↓

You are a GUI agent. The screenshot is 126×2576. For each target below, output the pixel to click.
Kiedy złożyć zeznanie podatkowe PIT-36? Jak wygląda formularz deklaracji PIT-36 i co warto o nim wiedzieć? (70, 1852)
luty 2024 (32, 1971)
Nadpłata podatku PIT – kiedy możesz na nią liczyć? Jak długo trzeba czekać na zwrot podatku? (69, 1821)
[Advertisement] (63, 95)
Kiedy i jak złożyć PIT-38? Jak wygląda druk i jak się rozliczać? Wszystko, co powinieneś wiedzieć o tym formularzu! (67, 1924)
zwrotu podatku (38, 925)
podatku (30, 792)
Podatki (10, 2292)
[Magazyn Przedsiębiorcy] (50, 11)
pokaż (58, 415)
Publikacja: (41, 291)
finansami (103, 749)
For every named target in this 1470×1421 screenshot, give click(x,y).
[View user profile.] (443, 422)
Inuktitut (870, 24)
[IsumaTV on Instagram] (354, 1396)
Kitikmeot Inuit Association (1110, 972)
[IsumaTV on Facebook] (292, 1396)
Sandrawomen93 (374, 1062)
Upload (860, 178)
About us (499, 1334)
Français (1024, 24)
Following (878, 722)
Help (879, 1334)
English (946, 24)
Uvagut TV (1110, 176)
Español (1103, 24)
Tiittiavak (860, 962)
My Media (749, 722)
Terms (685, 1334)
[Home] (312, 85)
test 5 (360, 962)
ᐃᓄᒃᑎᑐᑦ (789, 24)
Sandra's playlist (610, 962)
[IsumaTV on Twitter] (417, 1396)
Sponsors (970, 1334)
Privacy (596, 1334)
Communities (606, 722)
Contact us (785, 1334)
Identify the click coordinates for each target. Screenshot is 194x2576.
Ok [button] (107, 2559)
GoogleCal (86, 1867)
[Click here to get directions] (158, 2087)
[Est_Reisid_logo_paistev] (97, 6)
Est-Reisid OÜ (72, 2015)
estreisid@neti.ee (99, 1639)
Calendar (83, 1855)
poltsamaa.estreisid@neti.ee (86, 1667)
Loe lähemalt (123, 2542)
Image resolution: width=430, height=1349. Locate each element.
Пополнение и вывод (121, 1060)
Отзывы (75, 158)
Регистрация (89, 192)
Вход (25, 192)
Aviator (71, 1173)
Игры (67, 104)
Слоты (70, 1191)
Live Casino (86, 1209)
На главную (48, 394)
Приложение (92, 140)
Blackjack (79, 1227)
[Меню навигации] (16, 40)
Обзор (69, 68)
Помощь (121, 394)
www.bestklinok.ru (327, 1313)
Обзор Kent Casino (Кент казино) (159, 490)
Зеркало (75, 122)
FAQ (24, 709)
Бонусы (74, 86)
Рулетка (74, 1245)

↑

Work through the entries, filtering for the string "Обзор", and copy each line that holds it.

Written solution
Обзор (69, 68)
Обзор Kent Casino (Кент казино) (159, 490)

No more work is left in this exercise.